==== Text ====

Thursday, June 12, 2008

Connecting Data Seamlessly

Everyday we work to connect data types. We do it by searching on Google.

I think of something I want see, I ask Google for it, it searches it's vast database and makes suggestions. In theory, it's a simple transaction:

What's happening here, while very complex, is not entirely complicated. Google is compiling information and deciding, based on your query, what to show you. The idea is that the results are relevant. In this particular transaction, you're required to make a query.

Google compiles all the information it can get it's hands on. This is a good strategy for them and works well, but when you start to silo off that information and group it together, you get communities. These communities can be very broad, Facebook, for example, or very niche, NextNY, for example.

The information that these communities draw upon is usually called your 'profile.' This isn't to mean that all profiles are filled out by the user. It can be based on information you provide, your behavior, the data and media you create, the friends you keep, etc. These silos, by themselves, don't mean very much.

When you start connecting these silos, in intelligent ways, it starts to get interesting. This is most often done at the user's request. I know what I'm interested in, so I seek out and join communities that share my interest. It's intelligent because it's human.

====

#### Your tasks
#1 In the post on connecting data, what is the information that communities draw upon usually called?
#2 Reproduce the lines of the entries from the one containing "You are a computer-use" through the one containing "pyautogui.click(x=322, y=88)", leaving out the picture.
The post and the entries that follow it are unrelated material.

==== Given records ====

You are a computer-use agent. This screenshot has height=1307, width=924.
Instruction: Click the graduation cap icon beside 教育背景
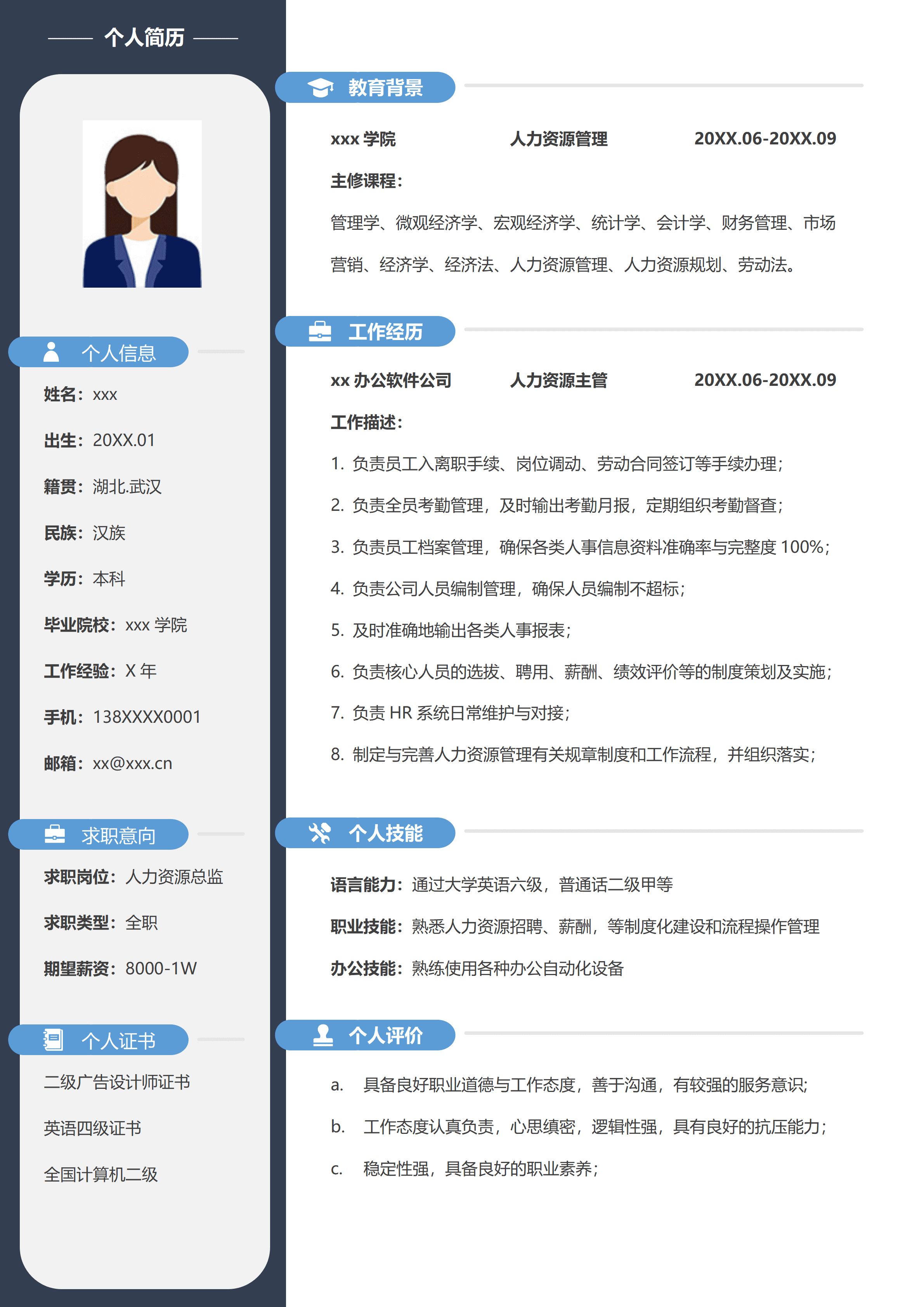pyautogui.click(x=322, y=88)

====
==== Given records ====

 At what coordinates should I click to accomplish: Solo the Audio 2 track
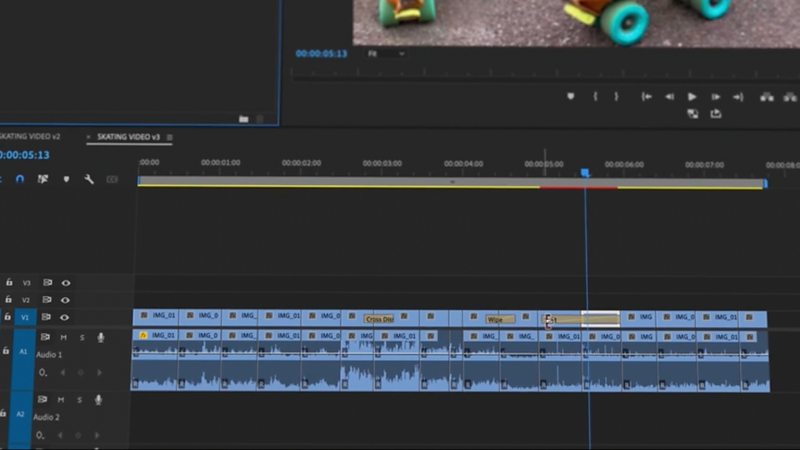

====
==== Given records ====

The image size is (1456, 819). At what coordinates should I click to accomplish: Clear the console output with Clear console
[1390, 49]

====

#### Exercise responses
#1 It is usually called your "profile."

#2
You are a computer-use agent. This screenshot has height=1307, width=924.
Instruction: Click the graduation cap icon beside 教育背景
pyautogui.click(x=322, y=88)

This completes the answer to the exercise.